(提取的记录)
┄┄┄┄┄┄┄┄┄┄

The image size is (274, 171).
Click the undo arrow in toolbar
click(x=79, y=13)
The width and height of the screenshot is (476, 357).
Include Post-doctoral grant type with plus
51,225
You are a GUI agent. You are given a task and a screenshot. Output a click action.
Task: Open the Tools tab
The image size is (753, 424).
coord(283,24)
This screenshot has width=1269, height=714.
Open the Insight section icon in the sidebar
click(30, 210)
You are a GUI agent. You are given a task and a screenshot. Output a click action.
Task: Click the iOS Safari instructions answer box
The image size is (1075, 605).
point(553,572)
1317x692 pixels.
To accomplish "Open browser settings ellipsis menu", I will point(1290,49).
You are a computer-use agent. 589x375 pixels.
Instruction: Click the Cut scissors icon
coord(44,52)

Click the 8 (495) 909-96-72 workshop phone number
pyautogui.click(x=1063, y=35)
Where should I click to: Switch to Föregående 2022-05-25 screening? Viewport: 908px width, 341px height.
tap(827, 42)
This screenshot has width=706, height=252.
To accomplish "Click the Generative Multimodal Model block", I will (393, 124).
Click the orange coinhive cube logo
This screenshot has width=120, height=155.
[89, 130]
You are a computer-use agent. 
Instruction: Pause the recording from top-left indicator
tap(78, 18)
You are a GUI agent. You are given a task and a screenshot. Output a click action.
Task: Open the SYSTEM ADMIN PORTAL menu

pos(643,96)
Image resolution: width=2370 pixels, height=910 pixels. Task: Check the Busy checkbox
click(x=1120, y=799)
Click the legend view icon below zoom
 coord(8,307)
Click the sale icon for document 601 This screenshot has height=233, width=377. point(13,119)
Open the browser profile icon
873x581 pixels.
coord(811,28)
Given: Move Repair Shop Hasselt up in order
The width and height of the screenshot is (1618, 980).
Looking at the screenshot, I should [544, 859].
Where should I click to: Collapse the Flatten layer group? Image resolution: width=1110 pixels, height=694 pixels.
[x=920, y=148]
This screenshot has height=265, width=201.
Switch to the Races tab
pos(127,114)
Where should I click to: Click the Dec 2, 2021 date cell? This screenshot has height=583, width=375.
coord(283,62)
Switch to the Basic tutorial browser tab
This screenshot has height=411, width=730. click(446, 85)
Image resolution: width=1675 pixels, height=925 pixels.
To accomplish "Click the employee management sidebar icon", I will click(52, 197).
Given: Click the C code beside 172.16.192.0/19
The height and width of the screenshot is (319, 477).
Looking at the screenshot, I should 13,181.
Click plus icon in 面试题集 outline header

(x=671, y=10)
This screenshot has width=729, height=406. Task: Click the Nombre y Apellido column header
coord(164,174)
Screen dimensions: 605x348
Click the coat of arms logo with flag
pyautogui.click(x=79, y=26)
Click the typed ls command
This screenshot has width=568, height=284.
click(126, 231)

┄┄┄┄┄┄┄┄┄┄

任务说明
把上面的全部数据逐行原样输出，不做任何改动。

本题解答
The image size is (274, 171).
Click the undo arrow in toolbar
click(x=79, y=13)
The width and height of the screenshot is (476, 357).
Include Post-doctoral grant type with plus
51,225
You are a GUI agent. You are given a task and a screenshot. Output a click action.
Task: Open the Tools tab
The image size is (753, 424).
coord(283,24)
This screenshot has width=1269, height=714.
Open the Insight section icon in the sidebar
click(30, 210)
You are a GUI agent. You are given a task and a screenshot. Output a click action.
Task: Click the iOS Safari instructions answer box
The image size is (1075, 605).
point(553,572)
1317x692 pixels.
To accomplish "Open browser settings ellipsis menu", I will point(1290,49).
You are a computer-use agent. 589x375 pixels.
Instruction: Click the Cut scissors icon
coord(44,52)

Click the 8 (495) 909-96-72 workshop phone number
pyautogui.click(x=1063, y=35)
Where should I click to: Switch to Föregående 2022-05-25 screening? Viewport: 908px width, 341px height.
tap(827, 42)
This screenshot has width=706, height=252.
To accomplish "Click the Generative Multimodal Model block", I will (393, 124).
Click the orange coinhive cube logo
This screenshot has width=120, height=155.
[89, 130]
You are a computer-use agent. 
Instruction: Pause the recording from top-left indicator
tap(78, 18)
You are a GUI agent. You are given a task and a screenshot. Output a click action.
Task: Open the SYSTEM ADMIN PORTAL menu

pos(643,96)
Image resolution: width=2370 pixels, height=910 pixels. Task: Check the Busy checkbox
click(x=1120, y=799)
Click the legend view icon below zoom
 coord(8,307)
Click the sale icon for document 601 This screenshot has height=233, width=377. point(13,119)
Open the browser profile icon
873x581 pixels.
coord(811,28)
Given: Move Repair Shop Hasselt up in order
The width and height of the screenshot is (1618, 980).
Looking at the screenshot, I should [544, 859].
Where should I click to: Collapse the Flatten layer group? Image resolution: width=1110 pixels, height=694 pixels.
[x=920, y=148]
This screenshot has height=265, width=201.
Switch to the Races tab
pos(127,114)
Where should I click to: Click the Dec 2, 2021 date cell? This screenshot has height=583, width=375.
coord(283,62)
Switch to the Basic tutorial browser tab
This screenshot has height=411, width=730. click(446, 85)
Image resolution: width=1675 pixels, height=925 pixels.
To accomplish "Click the employee management sidebar icon", I will click(52, 197).
Given: Click the C code beside 172.16.192.0/19
The height and width of the screenshot is (319, 477).
Looking at the screenshot, I should 13,181.
Click plus icon in 面试题集 outline header

(x=671, y=10)
This screenshot has width=729, height=406. Task: Click the Nombre y Apellido column header
coord(164,174)
Screen dimensions: 605x348
Click the coat of arms logo with flag
pyautogui.click(x=79, y=26)
Click the typed ls command
This screenshot has width=568, height=284.
click(126, 231)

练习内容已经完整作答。